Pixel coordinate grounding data
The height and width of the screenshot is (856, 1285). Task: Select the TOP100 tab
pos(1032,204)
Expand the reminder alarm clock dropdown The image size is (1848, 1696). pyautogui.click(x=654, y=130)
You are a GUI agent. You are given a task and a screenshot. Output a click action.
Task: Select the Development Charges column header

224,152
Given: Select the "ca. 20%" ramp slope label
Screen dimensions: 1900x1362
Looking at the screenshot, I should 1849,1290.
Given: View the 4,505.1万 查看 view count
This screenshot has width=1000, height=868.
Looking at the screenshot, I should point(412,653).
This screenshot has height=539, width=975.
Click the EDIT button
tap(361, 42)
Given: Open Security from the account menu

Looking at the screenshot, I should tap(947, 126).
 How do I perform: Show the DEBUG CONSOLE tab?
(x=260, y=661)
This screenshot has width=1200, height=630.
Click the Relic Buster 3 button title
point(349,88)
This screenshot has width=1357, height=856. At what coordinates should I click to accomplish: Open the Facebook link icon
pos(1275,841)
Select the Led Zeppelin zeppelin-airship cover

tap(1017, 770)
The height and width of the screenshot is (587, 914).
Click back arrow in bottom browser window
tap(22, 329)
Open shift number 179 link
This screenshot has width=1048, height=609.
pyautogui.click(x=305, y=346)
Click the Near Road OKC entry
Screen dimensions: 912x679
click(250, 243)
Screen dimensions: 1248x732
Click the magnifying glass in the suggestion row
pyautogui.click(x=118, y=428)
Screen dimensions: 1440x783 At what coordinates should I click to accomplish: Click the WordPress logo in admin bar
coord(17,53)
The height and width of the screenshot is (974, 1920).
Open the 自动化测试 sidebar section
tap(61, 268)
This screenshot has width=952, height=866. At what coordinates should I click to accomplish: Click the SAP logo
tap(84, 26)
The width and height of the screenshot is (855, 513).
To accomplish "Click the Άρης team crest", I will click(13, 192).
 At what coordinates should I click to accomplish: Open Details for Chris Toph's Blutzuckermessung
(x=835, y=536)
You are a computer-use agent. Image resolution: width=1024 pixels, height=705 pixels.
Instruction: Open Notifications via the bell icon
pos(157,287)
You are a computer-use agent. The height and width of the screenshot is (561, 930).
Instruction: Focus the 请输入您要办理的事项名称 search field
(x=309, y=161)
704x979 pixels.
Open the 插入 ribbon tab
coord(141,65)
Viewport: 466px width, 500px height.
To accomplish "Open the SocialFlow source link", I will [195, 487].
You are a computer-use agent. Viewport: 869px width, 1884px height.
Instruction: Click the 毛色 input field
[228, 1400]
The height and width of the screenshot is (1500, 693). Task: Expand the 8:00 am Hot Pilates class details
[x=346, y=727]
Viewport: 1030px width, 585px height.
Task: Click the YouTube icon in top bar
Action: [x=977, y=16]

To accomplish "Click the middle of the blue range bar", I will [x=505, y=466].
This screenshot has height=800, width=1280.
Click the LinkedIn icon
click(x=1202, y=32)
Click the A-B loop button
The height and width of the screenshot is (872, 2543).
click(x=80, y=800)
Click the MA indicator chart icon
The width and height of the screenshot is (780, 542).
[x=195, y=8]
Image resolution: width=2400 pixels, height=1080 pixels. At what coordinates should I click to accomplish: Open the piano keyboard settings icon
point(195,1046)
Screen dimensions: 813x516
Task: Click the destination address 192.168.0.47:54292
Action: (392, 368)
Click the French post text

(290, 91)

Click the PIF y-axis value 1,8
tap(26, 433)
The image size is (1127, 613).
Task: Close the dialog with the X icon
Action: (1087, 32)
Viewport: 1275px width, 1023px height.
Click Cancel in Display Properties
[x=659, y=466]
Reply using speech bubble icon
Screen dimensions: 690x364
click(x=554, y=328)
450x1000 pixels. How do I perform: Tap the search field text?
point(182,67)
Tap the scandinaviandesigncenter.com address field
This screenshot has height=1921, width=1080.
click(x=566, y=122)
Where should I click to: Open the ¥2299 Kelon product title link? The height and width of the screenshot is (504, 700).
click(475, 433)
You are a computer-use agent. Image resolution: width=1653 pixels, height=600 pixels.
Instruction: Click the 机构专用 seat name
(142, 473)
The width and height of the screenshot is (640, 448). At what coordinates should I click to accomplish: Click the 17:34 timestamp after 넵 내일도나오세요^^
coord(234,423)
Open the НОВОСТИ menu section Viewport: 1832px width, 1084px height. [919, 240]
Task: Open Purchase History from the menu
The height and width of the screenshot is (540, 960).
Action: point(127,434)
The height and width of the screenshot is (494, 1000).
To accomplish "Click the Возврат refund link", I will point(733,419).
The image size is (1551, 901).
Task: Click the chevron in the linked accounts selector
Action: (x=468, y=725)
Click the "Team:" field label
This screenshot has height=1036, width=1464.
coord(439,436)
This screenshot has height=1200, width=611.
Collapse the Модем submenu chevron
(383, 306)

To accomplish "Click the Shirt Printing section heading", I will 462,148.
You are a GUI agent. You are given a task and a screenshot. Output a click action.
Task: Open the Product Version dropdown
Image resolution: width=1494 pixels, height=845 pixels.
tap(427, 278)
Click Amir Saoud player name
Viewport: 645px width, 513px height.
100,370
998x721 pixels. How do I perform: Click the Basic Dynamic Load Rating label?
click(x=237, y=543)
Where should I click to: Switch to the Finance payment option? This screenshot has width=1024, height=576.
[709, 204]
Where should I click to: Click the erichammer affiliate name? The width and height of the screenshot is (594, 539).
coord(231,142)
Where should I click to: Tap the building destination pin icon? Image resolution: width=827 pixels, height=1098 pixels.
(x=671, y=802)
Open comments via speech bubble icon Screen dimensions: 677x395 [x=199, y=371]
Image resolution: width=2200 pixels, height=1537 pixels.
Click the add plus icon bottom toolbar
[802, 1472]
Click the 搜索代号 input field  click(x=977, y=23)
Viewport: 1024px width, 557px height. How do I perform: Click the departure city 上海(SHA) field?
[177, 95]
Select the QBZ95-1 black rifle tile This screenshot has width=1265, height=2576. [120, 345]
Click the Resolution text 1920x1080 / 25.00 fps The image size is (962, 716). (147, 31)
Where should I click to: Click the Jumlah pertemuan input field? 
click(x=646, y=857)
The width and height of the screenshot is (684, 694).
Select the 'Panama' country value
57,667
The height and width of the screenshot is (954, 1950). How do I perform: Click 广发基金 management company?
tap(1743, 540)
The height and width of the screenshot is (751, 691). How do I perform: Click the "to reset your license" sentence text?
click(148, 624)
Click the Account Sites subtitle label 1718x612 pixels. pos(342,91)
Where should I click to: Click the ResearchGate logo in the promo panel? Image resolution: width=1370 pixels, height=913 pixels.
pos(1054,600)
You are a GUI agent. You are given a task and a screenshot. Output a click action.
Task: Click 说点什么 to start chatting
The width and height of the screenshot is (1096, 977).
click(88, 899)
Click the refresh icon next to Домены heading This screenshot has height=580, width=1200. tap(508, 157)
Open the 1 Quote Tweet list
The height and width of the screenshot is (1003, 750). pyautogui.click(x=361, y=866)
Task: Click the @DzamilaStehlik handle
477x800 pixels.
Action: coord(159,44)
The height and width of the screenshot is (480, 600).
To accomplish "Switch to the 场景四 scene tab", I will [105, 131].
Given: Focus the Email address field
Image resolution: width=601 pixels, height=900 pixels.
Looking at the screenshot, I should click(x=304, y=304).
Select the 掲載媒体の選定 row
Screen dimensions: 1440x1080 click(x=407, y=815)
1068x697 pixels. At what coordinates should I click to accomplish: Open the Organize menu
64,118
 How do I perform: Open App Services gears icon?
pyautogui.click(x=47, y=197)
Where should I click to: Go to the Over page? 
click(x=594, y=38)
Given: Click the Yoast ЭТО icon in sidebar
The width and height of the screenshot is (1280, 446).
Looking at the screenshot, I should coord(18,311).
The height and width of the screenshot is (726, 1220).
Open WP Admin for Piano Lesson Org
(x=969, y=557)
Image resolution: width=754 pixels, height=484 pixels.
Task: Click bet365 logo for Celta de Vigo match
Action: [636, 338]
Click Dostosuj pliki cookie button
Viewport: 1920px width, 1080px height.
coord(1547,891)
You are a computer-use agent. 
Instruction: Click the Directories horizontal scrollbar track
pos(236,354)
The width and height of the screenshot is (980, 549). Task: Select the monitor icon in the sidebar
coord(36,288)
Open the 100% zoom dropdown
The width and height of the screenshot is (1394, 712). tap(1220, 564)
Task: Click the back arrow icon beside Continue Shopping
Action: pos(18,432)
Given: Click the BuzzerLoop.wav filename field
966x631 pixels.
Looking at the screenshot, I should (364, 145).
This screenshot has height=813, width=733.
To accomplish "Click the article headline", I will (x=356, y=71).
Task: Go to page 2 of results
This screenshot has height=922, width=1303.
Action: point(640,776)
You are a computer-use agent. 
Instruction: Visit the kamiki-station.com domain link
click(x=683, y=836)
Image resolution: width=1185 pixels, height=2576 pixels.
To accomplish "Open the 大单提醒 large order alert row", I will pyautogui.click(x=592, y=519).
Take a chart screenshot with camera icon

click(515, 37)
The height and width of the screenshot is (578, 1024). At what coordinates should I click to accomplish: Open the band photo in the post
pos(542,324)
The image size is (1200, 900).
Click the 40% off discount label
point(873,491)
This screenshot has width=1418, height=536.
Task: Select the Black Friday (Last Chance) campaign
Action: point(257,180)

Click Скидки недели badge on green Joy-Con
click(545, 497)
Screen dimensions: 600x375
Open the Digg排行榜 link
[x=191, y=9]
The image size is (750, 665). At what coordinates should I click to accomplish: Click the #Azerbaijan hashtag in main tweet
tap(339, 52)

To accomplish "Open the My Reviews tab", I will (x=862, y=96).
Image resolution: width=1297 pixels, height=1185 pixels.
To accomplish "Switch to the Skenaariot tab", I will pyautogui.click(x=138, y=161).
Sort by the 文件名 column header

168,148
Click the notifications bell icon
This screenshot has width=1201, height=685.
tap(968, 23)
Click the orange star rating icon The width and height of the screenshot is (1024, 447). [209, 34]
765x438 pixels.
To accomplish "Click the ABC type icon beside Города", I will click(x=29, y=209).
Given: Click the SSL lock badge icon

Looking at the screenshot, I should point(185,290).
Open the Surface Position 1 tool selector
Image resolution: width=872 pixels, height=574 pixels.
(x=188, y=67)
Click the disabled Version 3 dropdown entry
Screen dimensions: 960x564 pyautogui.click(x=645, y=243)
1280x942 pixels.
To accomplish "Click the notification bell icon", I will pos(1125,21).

__Work order__
Among the lines of the data, find every one that holds "heading" and copy it.

__Answer to the exercise__
To accomplish "Click the Shirt Printing section heading", I will 462,148.
Click the refresh icon next to Домены heading This screenshot has height=580, width=1200. tap(508, 157)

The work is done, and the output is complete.